DESCRIPTION OF THE TASK
Using the data below, show every line where the word "will" occurs.

===

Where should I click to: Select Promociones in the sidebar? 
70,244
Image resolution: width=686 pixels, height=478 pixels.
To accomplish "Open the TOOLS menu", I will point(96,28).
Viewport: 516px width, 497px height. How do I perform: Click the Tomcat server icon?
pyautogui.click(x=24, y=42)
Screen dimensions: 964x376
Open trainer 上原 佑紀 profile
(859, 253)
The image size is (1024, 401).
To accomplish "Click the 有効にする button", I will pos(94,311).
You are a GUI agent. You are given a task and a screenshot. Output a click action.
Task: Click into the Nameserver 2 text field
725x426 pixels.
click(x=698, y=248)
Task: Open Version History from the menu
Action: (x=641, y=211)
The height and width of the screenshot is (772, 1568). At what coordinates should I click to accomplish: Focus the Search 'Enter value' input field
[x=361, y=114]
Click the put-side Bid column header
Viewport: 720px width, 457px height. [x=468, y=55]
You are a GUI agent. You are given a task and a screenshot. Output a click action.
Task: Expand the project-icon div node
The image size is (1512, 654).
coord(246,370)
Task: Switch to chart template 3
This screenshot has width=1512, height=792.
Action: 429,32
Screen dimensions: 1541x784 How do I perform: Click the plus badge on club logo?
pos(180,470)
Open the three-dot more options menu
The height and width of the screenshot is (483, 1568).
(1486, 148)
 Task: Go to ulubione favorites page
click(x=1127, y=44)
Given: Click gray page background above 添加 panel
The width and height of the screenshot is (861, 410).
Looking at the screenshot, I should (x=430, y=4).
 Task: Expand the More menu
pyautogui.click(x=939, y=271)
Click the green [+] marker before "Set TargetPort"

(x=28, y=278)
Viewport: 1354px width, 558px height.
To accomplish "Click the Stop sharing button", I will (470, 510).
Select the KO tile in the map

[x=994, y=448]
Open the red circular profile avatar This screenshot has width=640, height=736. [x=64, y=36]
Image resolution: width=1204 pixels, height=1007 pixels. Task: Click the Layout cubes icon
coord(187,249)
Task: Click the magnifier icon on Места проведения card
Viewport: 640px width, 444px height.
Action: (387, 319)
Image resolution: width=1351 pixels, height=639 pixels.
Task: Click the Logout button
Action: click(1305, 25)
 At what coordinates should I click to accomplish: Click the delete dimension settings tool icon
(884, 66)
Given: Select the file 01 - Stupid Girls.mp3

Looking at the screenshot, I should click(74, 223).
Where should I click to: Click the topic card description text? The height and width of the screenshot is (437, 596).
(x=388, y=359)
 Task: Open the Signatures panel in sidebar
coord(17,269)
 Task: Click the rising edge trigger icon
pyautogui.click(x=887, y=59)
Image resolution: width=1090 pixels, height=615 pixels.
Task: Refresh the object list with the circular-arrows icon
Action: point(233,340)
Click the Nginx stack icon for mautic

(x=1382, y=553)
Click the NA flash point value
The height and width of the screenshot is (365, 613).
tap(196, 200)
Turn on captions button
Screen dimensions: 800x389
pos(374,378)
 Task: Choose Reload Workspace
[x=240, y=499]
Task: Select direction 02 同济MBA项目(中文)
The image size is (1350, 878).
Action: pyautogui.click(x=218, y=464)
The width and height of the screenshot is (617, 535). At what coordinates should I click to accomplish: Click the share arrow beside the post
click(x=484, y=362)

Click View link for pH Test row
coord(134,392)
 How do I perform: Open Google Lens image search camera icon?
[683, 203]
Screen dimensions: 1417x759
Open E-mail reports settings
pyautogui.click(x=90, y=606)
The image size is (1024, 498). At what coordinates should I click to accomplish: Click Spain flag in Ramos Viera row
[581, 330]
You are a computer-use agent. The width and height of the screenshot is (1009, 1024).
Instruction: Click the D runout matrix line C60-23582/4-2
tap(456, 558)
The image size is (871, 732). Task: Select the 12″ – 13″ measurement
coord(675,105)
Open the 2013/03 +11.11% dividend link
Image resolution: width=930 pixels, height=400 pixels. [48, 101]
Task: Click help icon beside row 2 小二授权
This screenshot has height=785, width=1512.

===

OUTPUT OF THE TASK
To accomplish "Open the TOOLS menu", I will point(96,28).
To accomplish "Click the 有効にする button", I will pos(94,311).
To accomplish "Click the Stop sharing button", I will (470, 510).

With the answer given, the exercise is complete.